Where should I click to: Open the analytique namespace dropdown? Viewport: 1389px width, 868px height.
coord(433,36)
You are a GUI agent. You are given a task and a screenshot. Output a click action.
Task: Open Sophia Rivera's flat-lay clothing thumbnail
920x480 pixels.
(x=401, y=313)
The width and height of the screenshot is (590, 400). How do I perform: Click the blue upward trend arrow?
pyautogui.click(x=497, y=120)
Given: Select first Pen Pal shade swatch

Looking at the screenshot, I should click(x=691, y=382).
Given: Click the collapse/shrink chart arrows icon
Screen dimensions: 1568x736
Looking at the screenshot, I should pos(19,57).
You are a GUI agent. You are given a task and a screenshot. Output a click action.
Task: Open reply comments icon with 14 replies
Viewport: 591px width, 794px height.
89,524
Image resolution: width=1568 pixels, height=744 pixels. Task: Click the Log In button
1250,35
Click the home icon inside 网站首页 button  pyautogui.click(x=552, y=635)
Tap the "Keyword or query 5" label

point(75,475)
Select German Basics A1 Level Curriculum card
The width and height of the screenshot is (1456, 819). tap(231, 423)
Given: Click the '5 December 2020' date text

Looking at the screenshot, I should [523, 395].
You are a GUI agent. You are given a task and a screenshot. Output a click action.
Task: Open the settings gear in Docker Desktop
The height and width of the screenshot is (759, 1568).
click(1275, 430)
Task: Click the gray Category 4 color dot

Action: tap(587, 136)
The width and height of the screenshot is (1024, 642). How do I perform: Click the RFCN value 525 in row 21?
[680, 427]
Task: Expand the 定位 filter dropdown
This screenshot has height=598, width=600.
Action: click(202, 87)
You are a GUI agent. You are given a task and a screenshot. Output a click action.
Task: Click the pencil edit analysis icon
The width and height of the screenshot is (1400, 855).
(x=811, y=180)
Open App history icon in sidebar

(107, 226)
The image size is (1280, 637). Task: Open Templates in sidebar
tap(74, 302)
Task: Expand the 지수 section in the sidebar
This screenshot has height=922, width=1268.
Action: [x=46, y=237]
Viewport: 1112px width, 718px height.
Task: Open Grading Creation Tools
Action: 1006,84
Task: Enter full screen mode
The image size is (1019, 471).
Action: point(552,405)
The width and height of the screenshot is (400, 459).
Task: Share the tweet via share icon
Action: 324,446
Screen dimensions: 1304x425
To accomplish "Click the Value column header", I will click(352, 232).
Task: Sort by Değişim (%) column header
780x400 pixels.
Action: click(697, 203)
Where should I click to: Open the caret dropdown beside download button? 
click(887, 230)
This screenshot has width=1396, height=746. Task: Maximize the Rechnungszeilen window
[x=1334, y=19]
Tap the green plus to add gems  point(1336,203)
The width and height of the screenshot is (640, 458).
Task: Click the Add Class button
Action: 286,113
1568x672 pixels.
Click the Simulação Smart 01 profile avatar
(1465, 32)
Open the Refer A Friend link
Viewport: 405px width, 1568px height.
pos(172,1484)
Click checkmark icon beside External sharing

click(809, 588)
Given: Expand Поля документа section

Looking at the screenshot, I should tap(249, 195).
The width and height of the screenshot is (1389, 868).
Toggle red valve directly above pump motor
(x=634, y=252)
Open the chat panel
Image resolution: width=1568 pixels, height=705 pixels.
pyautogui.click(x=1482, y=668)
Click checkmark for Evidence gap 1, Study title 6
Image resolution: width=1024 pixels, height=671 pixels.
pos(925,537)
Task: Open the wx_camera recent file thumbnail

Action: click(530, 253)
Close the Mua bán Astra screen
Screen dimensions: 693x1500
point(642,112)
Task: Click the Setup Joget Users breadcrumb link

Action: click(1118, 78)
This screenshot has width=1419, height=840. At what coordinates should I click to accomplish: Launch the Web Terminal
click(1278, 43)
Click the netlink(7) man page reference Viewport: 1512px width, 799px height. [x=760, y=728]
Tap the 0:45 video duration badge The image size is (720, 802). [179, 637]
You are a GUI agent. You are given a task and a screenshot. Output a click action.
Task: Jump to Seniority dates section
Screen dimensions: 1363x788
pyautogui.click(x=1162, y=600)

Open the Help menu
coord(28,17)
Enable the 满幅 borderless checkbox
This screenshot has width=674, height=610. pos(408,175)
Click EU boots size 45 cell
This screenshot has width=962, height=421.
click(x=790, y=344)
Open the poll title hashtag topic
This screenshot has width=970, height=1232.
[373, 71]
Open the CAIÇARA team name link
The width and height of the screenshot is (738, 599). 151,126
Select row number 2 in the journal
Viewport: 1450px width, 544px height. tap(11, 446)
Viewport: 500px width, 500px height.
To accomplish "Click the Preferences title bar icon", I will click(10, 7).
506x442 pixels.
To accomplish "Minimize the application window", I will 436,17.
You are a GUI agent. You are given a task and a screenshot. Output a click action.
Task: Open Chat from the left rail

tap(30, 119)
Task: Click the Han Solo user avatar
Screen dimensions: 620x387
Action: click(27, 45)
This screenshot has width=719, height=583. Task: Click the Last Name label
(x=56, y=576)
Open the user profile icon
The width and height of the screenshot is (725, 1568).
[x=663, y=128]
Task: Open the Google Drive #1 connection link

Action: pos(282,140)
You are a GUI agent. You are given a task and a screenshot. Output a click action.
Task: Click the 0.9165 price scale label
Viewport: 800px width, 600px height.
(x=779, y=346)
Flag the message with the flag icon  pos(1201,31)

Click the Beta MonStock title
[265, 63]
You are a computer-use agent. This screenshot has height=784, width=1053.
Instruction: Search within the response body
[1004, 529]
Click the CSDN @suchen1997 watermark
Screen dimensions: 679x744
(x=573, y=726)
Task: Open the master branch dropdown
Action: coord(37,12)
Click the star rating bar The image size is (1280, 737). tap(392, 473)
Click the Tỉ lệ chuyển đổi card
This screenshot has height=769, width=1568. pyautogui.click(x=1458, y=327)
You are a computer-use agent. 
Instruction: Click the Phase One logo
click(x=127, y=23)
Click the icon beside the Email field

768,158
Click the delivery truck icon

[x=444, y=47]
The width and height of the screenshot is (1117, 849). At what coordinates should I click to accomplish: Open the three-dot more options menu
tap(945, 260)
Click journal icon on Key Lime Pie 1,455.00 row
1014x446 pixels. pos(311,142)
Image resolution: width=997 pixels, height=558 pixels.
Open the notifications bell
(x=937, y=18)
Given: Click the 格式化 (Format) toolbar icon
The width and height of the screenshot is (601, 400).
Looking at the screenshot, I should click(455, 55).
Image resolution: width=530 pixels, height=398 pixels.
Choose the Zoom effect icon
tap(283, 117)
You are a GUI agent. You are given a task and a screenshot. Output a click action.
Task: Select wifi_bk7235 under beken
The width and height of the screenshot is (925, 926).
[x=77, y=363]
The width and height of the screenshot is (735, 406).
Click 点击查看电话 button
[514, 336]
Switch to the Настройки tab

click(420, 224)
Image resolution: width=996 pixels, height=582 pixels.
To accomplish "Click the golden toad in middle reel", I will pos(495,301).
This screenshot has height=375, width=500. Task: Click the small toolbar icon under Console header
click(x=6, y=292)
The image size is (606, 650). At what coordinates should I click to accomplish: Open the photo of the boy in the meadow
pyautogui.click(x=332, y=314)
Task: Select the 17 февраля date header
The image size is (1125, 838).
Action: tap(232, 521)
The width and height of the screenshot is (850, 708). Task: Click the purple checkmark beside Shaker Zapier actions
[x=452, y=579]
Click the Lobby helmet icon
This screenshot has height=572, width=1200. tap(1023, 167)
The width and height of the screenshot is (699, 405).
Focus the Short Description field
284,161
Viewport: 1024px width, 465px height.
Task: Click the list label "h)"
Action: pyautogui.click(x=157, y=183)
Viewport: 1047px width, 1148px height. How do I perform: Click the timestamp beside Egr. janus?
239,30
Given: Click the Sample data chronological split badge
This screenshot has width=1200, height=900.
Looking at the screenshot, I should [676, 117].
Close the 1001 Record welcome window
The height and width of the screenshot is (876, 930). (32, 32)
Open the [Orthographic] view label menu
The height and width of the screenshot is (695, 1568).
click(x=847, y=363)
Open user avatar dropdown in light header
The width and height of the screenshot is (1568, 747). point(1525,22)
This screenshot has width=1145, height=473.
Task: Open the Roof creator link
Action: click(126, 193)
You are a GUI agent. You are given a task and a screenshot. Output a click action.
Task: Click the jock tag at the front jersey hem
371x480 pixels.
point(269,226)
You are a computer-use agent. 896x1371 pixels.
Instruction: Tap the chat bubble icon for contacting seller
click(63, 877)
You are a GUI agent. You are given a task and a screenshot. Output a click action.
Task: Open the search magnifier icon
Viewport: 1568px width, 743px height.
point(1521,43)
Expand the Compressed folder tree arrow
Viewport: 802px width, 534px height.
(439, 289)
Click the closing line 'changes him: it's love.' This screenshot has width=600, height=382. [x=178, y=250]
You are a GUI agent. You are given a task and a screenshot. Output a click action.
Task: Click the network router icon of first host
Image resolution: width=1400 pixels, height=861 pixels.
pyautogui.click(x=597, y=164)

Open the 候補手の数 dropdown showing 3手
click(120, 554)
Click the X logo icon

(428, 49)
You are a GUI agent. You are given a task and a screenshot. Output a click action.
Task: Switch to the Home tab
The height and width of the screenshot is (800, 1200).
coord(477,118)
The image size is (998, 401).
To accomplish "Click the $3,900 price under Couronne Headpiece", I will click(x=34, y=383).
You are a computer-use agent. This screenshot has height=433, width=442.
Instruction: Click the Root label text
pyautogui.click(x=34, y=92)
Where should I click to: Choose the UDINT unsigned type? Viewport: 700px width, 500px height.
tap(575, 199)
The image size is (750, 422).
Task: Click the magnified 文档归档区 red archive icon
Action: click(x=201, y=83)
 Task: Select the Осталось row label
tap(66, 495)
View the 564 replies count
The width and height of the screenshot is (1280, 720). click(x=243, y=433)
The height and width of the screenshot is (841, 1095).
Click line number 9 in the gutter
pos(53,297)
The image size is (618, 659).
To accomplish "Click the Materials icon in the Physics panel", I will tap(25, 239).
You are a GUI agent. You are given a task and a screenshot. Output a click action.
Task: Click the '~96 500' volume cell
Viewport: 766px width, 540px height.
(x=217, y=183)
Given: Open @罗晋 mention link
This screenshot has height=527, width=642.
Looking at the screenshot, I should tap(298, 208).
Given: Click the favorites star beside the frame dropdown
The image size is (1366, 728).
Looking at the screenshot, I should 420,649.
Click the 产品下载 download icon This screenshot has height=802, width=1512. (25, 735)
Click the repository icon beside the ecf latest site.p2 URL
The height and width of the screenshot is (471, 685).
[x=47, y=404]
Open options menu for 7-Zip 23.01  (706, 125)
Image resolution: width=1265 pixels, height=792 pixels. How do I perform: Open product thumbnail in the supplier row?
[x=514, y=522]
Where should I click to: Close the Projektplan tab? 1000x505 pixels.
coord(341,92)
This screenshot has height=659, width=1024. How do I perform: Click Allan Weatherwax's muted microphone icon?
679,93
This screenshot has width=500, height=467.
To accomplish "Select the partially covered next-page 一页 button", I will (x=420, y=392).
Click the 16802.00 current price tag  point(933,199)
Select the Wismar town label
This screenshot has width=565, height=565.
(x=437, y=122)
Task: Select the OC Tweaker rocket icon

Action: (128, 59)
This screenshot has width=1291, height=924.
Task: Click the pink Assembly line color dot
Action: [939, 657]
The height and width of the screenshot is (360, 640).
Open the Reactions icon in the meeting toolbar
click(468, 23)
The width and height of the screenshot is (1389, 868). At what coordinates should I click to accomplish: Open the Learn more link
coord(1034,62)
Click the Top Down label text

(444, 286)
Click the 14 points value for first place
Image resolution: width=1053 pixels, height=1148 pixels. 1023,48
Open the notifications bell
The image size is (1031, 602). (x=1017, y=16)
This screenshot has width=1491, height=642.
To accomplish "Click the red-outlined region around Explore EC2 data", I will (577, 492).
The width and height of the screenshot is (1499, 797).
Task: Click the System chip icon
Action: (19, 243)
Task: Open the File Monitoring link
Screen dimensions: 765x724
────
What to do
Work out the count of lines in the data above containing the string "badge". Give it alone.

Reply to the exercise
2